第10話「成長と通過儀礼」
ぼくは六歳になり、毎晩寝る前に魔力を使い切ることを習慣にしていた。
夜の静寂が深まるころ、布団のうえでぼくは手から水の塊を窓から庭へ何度も打ち出す、続いて小さな火をつけては消しつけては消し、次に土で様々なものを形作り、最後に5本の指先から順に風を起こす。
指先→手のひら→背中→肘→足→首→頭、という魔力の出口の順序を意識しつつ──
水・火・土・風と、魔力消費の多い属性から段階を踏まえつつ──
魔力枯渇を感じつつ、静かに目を閉じる。気絶寸前まで魔力を引き出し切ると、すぐに深い眠りに落ちる。
目覚めれば魔力は満ち、また翌日の研究と実験に臨める。このサイクルが、ぼくにとって最も効率的な成長曲線だった。
――三歳の時、夜中の実験中に父と母に気づかれた。魔法を使った痕跡がいろんなところにあったらしい。
無詠唱で魔法を使えることに相当驚かれたが、それよりも魔力枯渇を起こさないようとても心配された。
――四歳のとき、妹が生まれた。
名前はリリー。今は二歳になり、好奇心と元気だけはぼく以上だ。
父の畑仕事にくっついて蛙に似た小さな生き物を捕まえ、母に見せびらかす。
その姿が楽しそうで、母は「また泥だらけじゃない!」と困りつつも、ヌメッとした生き物を近づけられ「キャー」っと叫び逃げている。
リリーは逃げる母を追いかけ、きゃっきゃと嬉しそうに声を上げる。
(母さん、かわいそう)
ぼくはそんな妹を見て微笑みながら、いつか魔法を教えたいと思っていた。
――五歳の春、通過儀礼のために教会のあるミラーズタウンへ向かった。
馬車に揺られて二時間、街の教会にはミラーズタウンの子や、近隣の村から集められた子どもが約100人。
魔力制御と生活魔法の講習会が開かれ、水をちょろちょろ出したり、地面の土をやわらかくする生活魔法を教えられた。
火の扱いはないらしい。事前に母に聞いたが、小さい子に火の魔法を教えたら火事になる可能性があるからだそうだ。まぁそうだろう。通過儀礼の後、火の生活魔法については親から通常12歳を目処に教えられるらしい。

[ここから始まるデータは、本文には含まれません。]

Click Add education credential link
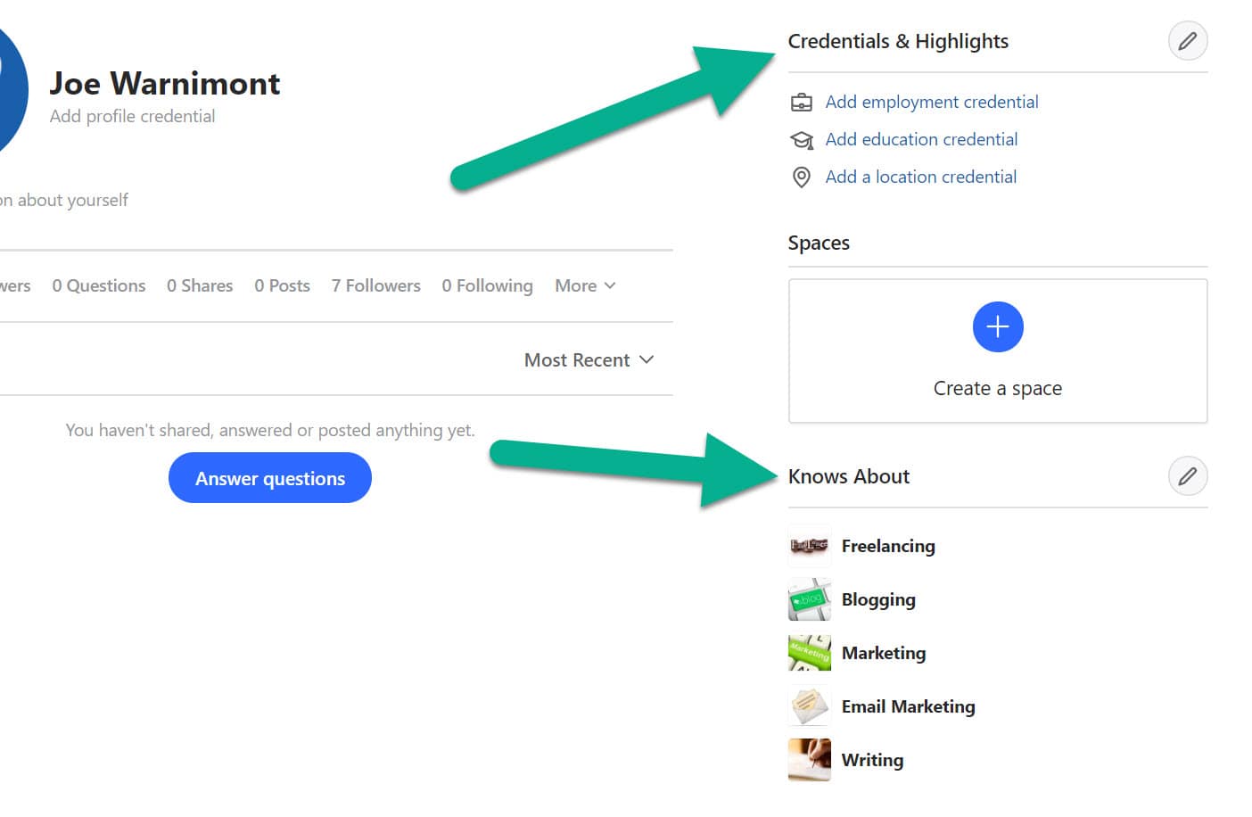1252x817 pixels. pyautogui.click(x=921, y=139)
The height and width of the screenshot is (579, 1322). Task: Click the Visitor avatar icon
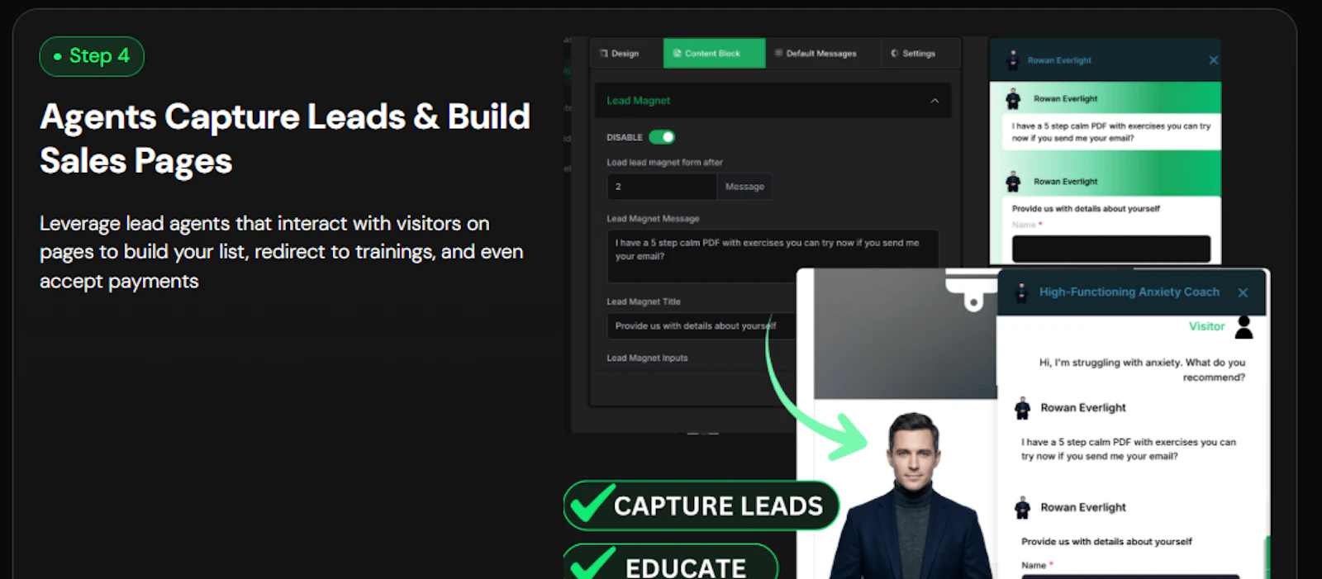[x=1244, y=327]
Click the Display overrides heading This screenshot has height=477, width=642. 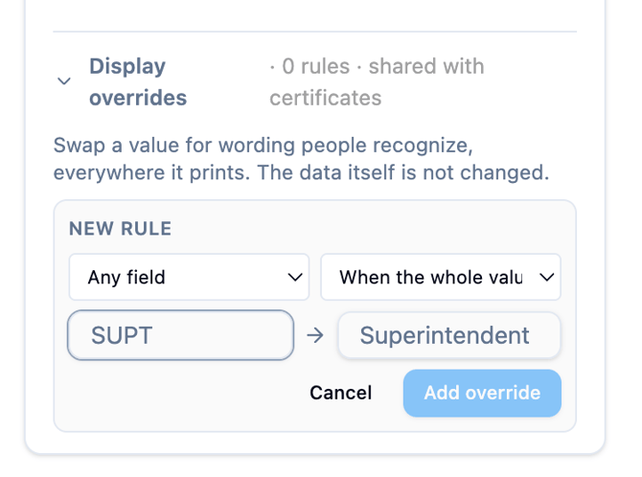(138, 81)
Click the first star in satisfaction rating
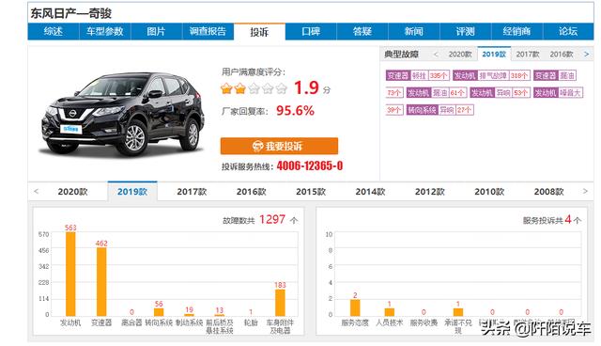Viewport: 601px width, 346px height. (x=226, y=89)
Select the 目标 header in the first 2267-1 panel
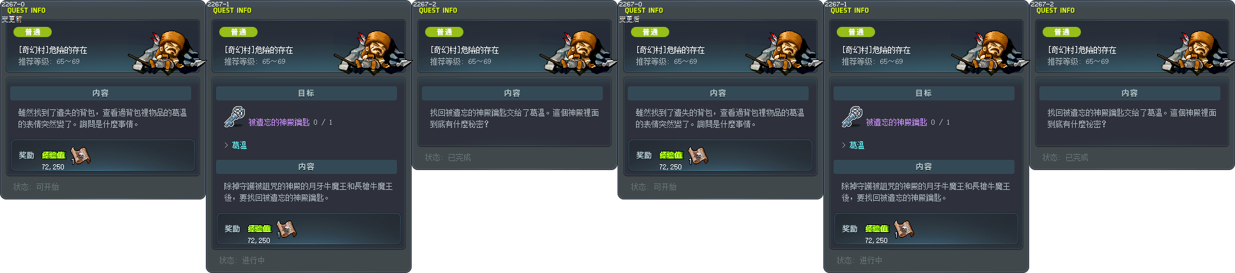Screen dimensions: 1235x273 (x=306, y=93)
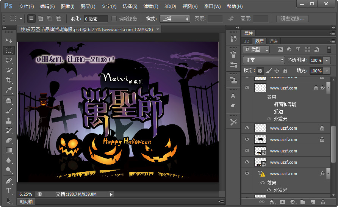Create a new layer group folder

pyautogui.click(x=302, y=202)
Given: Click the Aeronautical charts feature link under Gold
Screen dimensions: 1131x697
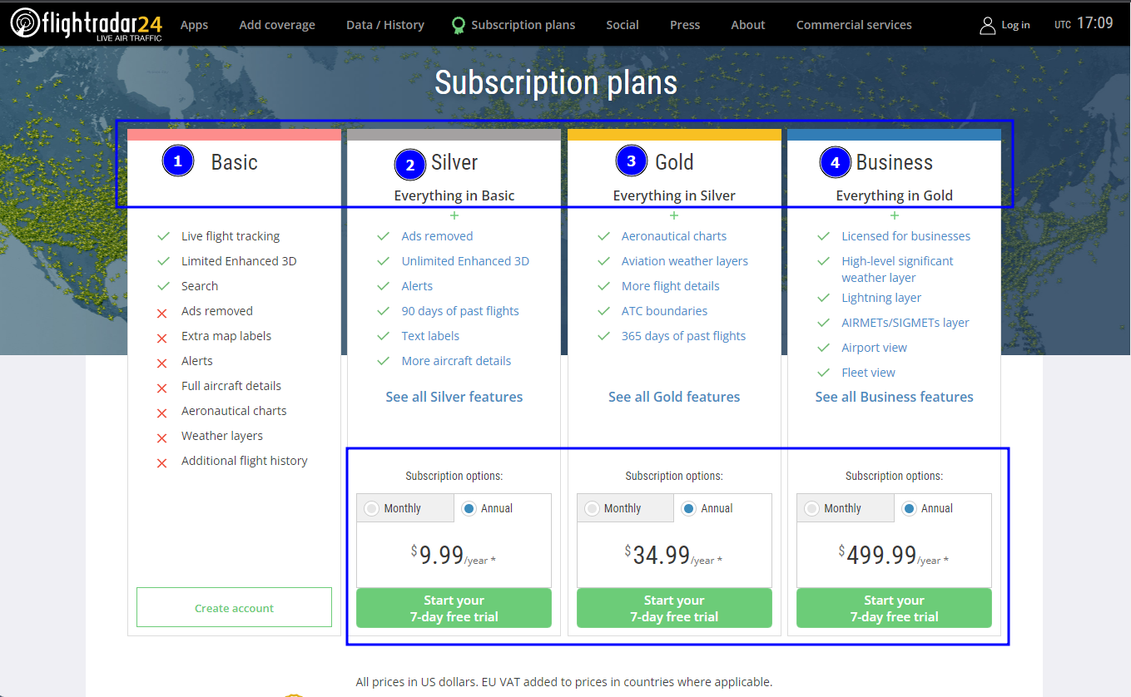Looking at the screenshot, I should [x=674, y=236].
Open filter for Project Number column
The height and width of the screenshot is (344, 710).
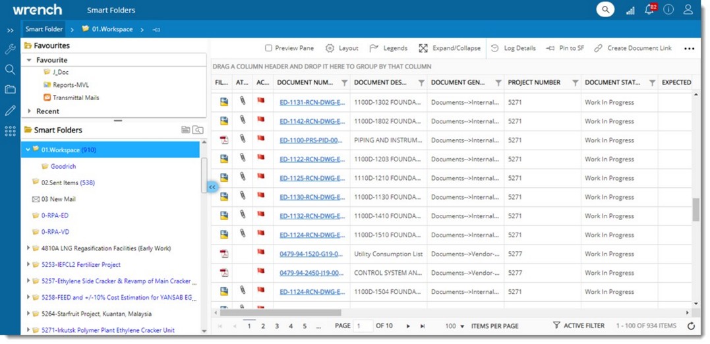pyautogui.click(x=575, y=83)
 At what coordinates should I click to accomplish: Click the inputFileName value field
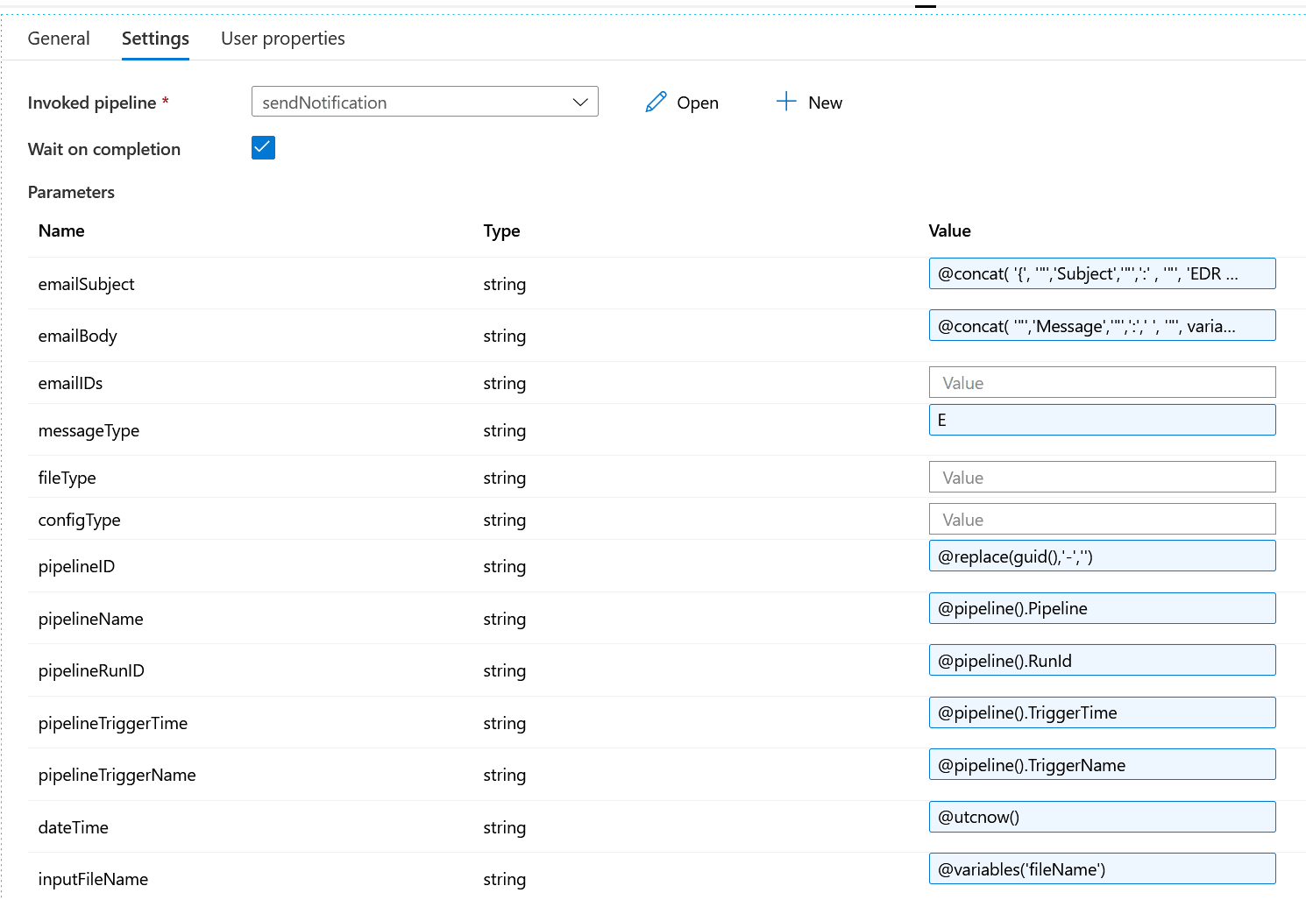coord(1102,869)
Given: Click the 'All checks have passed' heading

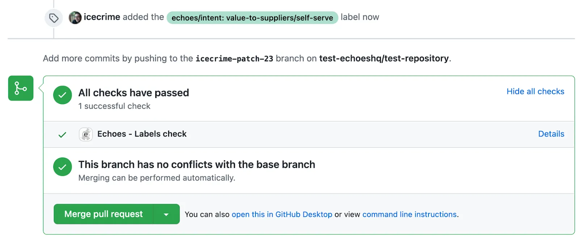Looking at the screenshot, I should [134, 93].
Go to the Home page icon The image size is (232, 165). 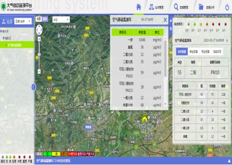pyautogui.click(x=139, y=7)
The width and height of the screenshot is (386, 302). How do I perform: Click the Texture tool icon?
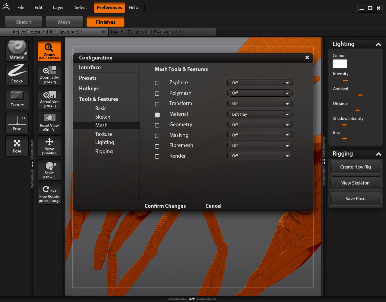(17, 98)
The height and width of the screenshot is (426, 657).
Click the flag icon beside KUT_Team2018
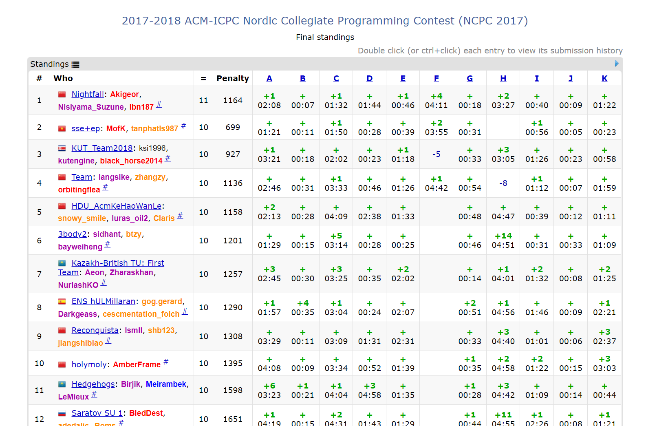click(62, 148)
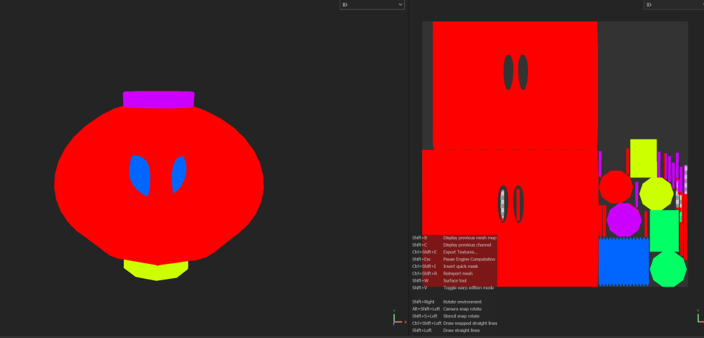Click the 'Draw straight lines' shortcut hint
The image size is (704, 338).
pos(461,330)

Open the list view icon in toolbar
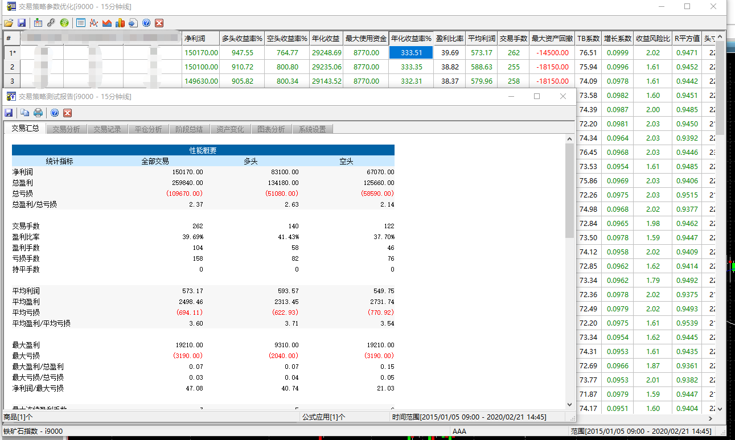coord(81,23)
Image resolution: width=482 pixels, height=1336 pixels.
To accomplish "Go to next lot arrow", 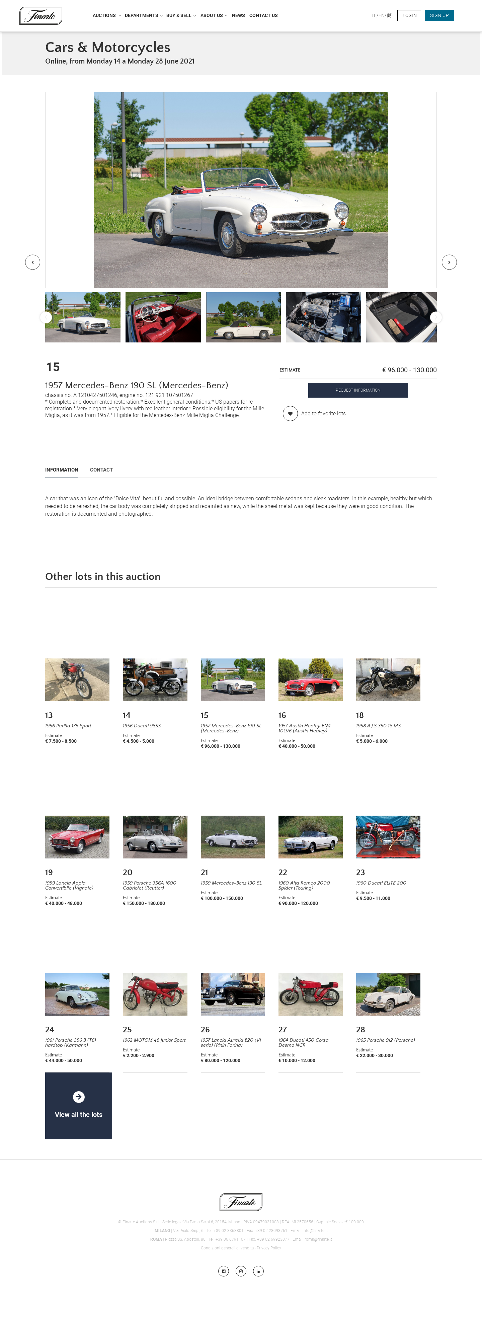I will pyautogui.click(x=449, y=262).
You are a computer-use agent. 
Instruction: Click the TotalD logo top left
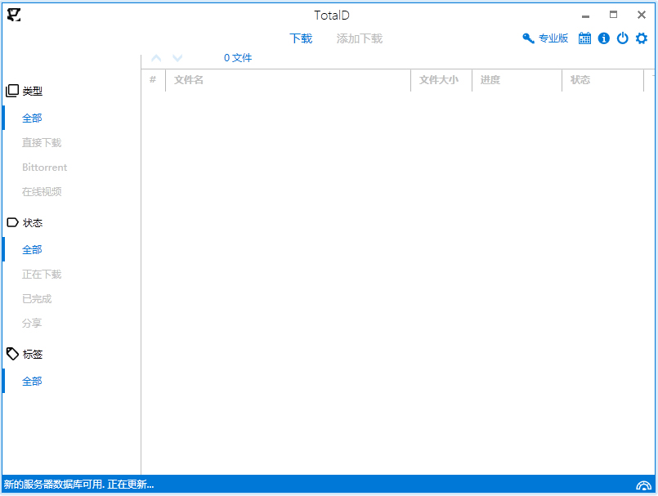coord(13,15)
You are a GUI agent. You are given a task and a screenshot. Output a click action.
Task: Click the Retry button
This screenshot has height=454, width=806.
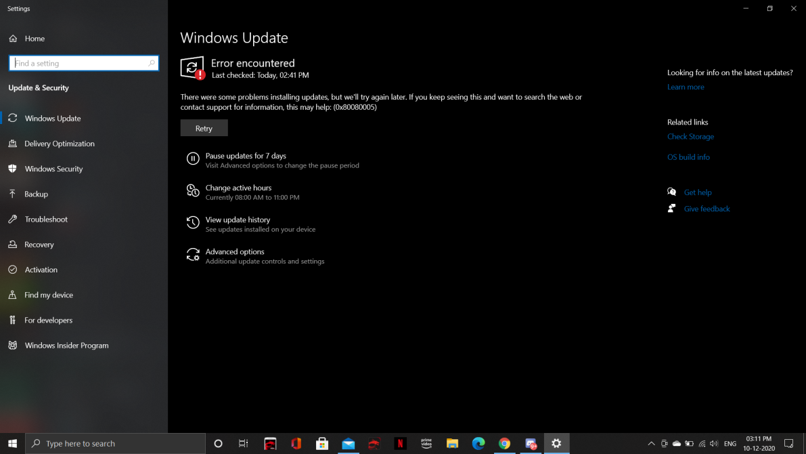coord(204,127)
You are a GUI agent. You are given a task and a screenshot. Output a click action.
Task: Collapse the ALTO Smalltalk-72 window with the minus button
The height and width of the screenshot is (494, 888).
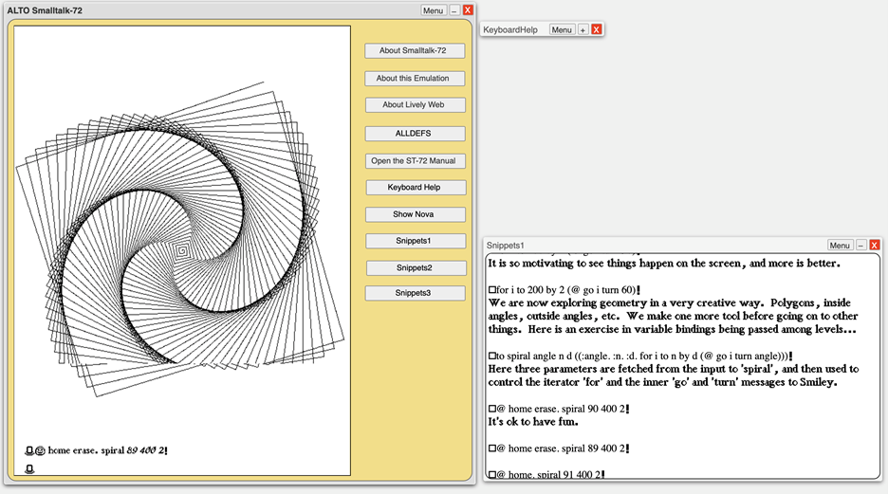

さてぼくもやらなきゃ。ぼくも幼い頃から生活魔法も実験を繰り返してきた。無詠唱で見せびらかせば面倒を引き寄せるだけだと父母に言われていたから、ぼくはあえて儀礼の場でも上手に「学んだふり」をすることにした。水の儀礼では、きちんと言葉を紡いでみせる。
「水よ 我が祈りに応え ここに顕現せよ……ウォータ」
会場に静寂が訪れた瞬間、小さな水の塊がぼくの掌に浮かんだ。見守る母の目がまっすぐこちらに注がれる。
呪文によって、自動的に魔力が魔力管を伝い、指定した出口に顕現する。呪文式の魔法は調整が効かないが、一度唱えれば誰でも似たような魔法を再現できる。
隣の子が「水を出せた」と歓声を上げる中、ぼくは静かに頷いた。
(魔力をもっと出せば大きな水塊になるけれど……目立たないように……)
ぼくは胸の奥で脈打つ魔力を感じながら、この世界に生まれ落ちた意味を少しずつ理解していた。儀礼が終わり、子どもたちは再び村へ帰っていった。
夕暮れの空は淡い茜色に染まり、教会の尖塔が長い影を落としていた。ぼくは六歳の夜も、寝る前の魔力研究に余念がない。手から水を、火を、土を、そして風を──
魔力の出口と属性の順序を意識しながら、静かに引き出す。
気絶寸前になって布団に倒れ込むと、そのまま深い眠りに引き込まれた。
目覚めればまた、新しい夜明けが待っている。
空への道はまだ遥か遠いが、ぼくのたどる軌跡は確かに空へと向かっている。